Food Not Bombs is a movement dedicated to promoting peace and community building through the sharing of our most basic good: food. The group was started in Cambridge, Massachusetts in 1980 by anti-nuclear activists. It has now spread to more than a hundred independent charters based in the Americas, Europe, Africa, the Middle East, Asia and Australia. If you want to know more about the history of the group click here.

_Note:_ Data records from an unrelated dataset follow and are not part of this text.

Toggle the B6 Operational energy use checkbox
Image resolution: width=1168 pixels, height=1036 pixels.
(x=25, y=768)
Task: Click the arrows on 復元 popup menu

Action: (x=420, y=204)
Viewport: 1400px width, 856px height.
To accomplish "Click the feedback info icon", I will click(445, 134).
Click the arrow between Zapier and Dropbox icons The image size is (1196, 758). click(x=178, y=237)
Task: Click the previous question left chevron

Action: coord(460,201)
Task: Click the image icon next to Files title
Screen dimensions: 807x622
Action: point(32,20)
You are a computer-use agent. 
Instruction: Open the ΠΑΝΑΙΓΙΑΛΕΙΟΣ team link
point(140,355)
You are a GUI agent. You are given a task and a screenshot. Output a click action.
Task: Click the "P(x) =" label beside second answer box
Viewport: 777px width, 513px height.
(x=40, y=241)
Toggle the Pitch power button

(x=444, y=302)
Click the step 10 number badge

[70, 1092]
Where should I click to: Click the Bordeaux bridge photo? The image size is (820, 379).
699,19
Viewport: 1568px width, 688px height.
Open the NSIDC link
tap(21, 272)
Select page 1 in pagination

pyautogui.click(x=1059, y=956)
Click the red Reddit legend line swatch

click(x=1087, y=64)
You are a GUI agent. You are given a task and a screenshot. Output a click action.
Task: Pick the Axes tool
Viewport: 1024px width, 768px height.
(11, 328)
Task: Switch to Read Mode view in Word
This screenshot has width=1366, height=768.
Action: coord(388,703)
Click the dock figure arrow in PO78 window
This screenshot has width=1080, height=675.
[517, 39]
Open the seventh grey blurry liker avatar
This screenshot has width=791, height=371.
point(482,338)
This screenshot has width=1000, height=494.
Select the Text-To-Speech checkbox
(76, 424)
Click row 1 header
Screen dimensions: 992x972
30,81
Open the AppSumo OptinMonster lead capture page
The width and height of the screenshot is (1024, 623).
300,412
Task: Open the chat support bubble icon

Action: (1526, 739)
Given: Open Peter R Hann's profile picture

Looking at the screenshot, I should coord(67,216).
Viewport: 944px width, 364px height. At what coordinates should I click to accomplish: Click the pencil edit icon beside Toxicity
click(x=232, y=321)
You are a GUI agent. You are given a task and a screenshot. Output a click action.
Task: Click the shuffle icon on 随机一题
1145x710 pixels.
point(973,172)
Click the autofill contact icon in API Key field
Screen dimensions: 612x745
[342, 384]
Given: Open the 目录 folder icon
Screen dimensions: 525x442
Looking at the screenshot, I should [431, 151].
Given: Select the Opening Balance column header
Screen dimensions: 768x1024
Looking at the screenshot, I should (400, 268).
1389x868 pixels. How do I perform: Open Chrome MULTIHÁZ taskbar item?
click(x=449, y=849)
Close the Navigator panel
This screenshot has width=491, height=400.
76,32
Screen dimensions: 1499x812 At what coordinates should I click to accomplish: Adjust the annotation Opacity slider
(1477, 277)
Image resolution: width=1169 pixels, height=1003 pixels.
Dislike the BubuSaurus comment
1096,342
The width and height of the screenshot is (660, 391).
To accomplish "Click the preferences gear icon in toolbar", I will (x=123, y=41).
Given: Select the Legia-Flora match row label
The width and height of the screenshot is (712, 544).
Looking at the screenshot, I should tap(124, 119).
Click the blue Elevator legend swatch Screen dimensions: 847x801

The Food Not Bombs effort in the Pioneer Valley has been happening in Amherst and Northampton for some time. From the various occasions I have eaten with the group I have noticed trends that are both amusing and telling of a culture unaccustomed to friendly invitations from strangers. “Free food!” Someone will say to the passer-by who looks up briefly in a state of shock that very quickly turns into indifference. Sometimes people will offer a bemused smile and comment on the curious things on the table. “What is that? Stew?” As if it were a rarity. A thing  tainted by being on the street, a thing offered for free (disgusting) by both young and old people who just want whoever is hungry to sit and have a meal.

I should mention that all the ingredients used come from vendors who give away perfectly good food that fails to meet a protocol. What protocol are we talking about really? I would deem it the protocol of planned obsolescence, a term coined in the post World War II reconstruction era. It is “instilling in the buyer the desire to own something a little newer, a little better, a little sooner than is necessary”. In terms of produce, it is the art of pushing expiration dates a little sooner than necessary, in order for vendors to have to keep buying in higher quantities and forcing them to throw out much of the food they buy.

The people who do sit, like I have in several occasions, get to enjoy delicious home vegetarian cooked meals and get the chance to share conversation with a diverse group of people. It never fails to be uplifting and better yet, it is a reminder of what basic community forming is in the simplest way.